Each vault is owned by a component, and a single component can possess multiple vaults.

A component's code outlines its vault, the data it contains, and the methods other components can utilize to interact with it.

The bare bone structure of a component is called a blueprint. Groups of blueprints are packages.

The Radix ledger, which is public and permissionless, serves as the deployment platform for blueprints. This setup allows developers to conveniently utilize the features of any existing blueprint if they so desire.

Furthermore, a well-structured Developer Royalty System is integrated into Scrypto. This system rewards developers with royalties whenever their blueprints are utilized by others.

Creating Tokens with Scrypto

Creating a token involves using Scrypto's built-in function and simply defining your desired parameters.

For example, if you were to create a token named 'MyCoin' with a quantity of a million, you would pass the name and the quantity into the resource creation function. The output would be a million 'MyCoin' tokens with your specified parameters.

This simple token-creation process can be accomplished with just a few lines of code and is an example of how asset creation with Scrypto is much simpler than an otherwise complex and lengthy process.

Let's now take a look at the problems facing consensus protocols today and how Radix’s proposed consensus solution, Cerberus, tackles them.

We'll start with the scalability trilemma.

2.) The Scalability Trilemma and Flawed Consensus Protocols

The scalability trilemma proposes that a blockchain cannot offer all three of these key features: scalability, security, and decentralization. 

If one of these elements is improved, it comes at the expense of the other two.

  • Scalability is the ability of the system to handle a growing number of transactions without affecting its performance.
  • Security is the ability to ensure users are safe from malicious actors.

Problem set:
• A. From the passage on Scrypto and Radix, copy out the stretch from "Creating a token" through "your specified parameters.".
• B. Translate this sentence from the passage on Scrypto and Radix into Spanish: "If one of these elements is improved, it comes at the expense of the other two."

Dataset extract:
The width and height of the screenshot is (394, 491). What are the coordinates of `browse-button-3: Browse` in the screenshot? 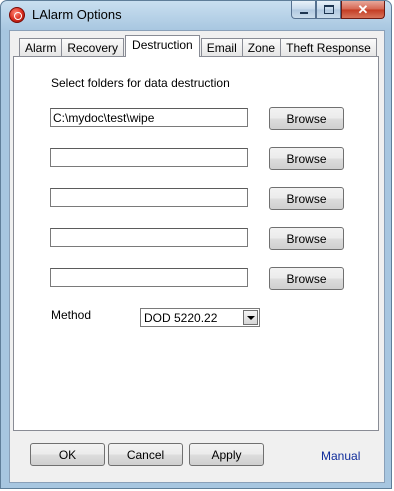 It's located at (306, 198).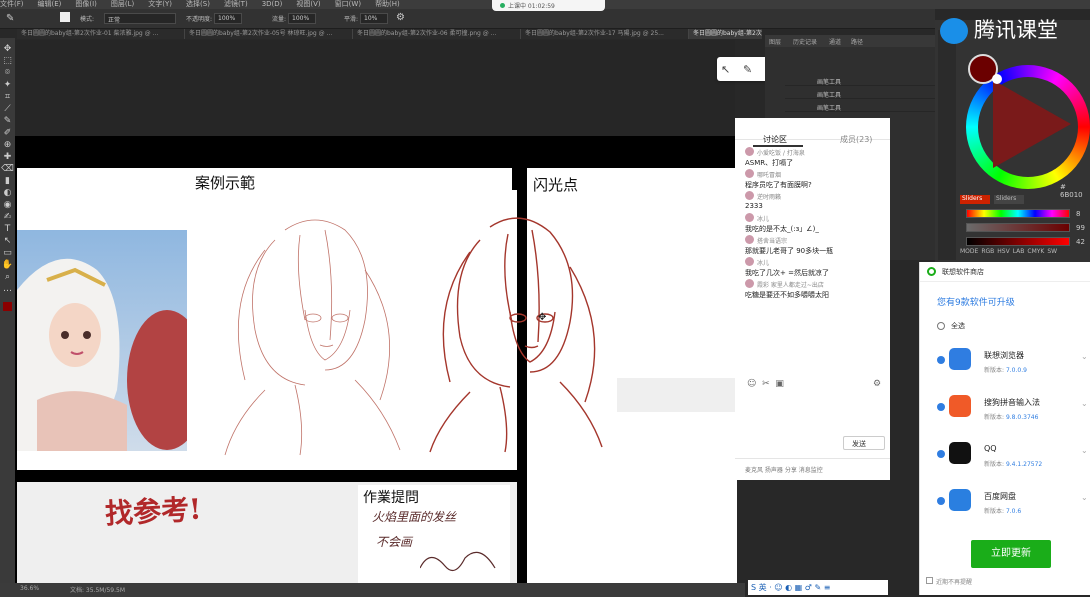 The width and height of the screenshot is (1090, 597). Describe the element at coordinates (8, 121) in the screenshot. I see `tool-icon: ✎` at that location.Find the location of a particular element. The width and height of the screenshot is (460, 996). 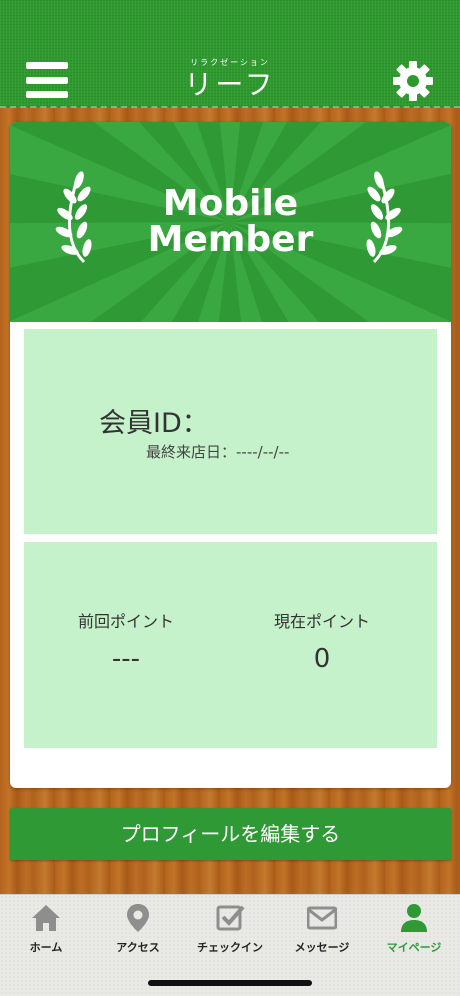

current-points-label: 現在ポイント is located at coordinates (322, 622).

Outputs for the tasks:
• A.
Creating a token involves using Scrypto's built-in function and simply defining your desired parameters.

For example, if you were to create a token named 'MyCoin' with a quantity of a million, you would pass the name and the quantity into the resource creation function. The output would be a million 'MyCoin' tokens with your specified parameters.

• B. Si se mejora uno de estos elementos, ello se produce a costa de los otros dos.